The Garden Project

students holding tray of starter plants
In the fall of 2018, Campbell Hall installed vertical hydroponic gardens, a micro-farming system that utilizes 90% less water than traditional gardens. Made up of 8 stands with a total capacity of more than 220 plants, the school’s urban farm has yielded more than 600 pounds of produce to date, all of which have been donated to the poverty relief nonprofit organization MEND (Meet Each Need with Dignity) which serves some of the most vulnerable individuals in Los Angeles County. In addition to being a more sustainable growing system, these gardens also have a shorter growing cycle, allowing produce to be harvested more frequently, about 50-60 pounds of leafy greens every 4-6 weeks when in operation. Because of this, Campbell Hall can provide a greater abundance of nutritious food to our neighbors in need.

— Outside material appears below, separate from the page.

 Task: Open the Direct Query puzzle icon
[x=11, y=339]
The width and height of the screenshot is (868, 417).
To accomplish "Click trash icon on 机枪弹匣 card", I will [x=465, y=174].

“MEND prizes our donated greens,” notes Director of Community Service and Outdoor Service Learning Coordinator Jonny Rodgers. “They are organic and pesticide free, they have an extremely low carbon footprint compared to all of their other donated produce, and we are able to donate them with the roots attached, allowing families to replant and grow their own at home should they choose to do so.”
students harvesting lettuce from vertical hydroponic gardens vertical hydroponic gardens

Lettuce Grow, whose mission is to democratize the growing of food for all, installed the gardens and provided initial training to faculty and students on how to maintain them. This year, Karl Frank’s CHAI Environmental Science students and a dedicated group of volunteers from the Urban Stewards club representing all high school grade levels have taken up the mantle of maintaining the gardens. In the beginning of the fall, students began germinating lettuce seeds in their classrooms and when they were ready, transferred the seedlings to the towers. They tended the gardens over several weeks, making sure they were watered and fertilized. When they were on the cusp of harvesting their first crop, the students were disappointed to find that the plants had experienced a pH imbalance, causing the plants to fail over the course of a weekend. This proved to be a “teachable moment,” as students had the opportunity to learn about the appropriate chemical balance of nutrients in the ‘broth’ that is fed to the growing plants. Undeterred, the students began the process all over again. This time, their harvest was a success! They were able to cultivate 150 lettuce plants for donation to MEND. 

Hayley K. ’24 says: “It’s a good learning experience taking care of the plants and keeping them healthy. It’s quite rewarding remembering that what you're doing helps those in need and the produce will go to families who truly need it.”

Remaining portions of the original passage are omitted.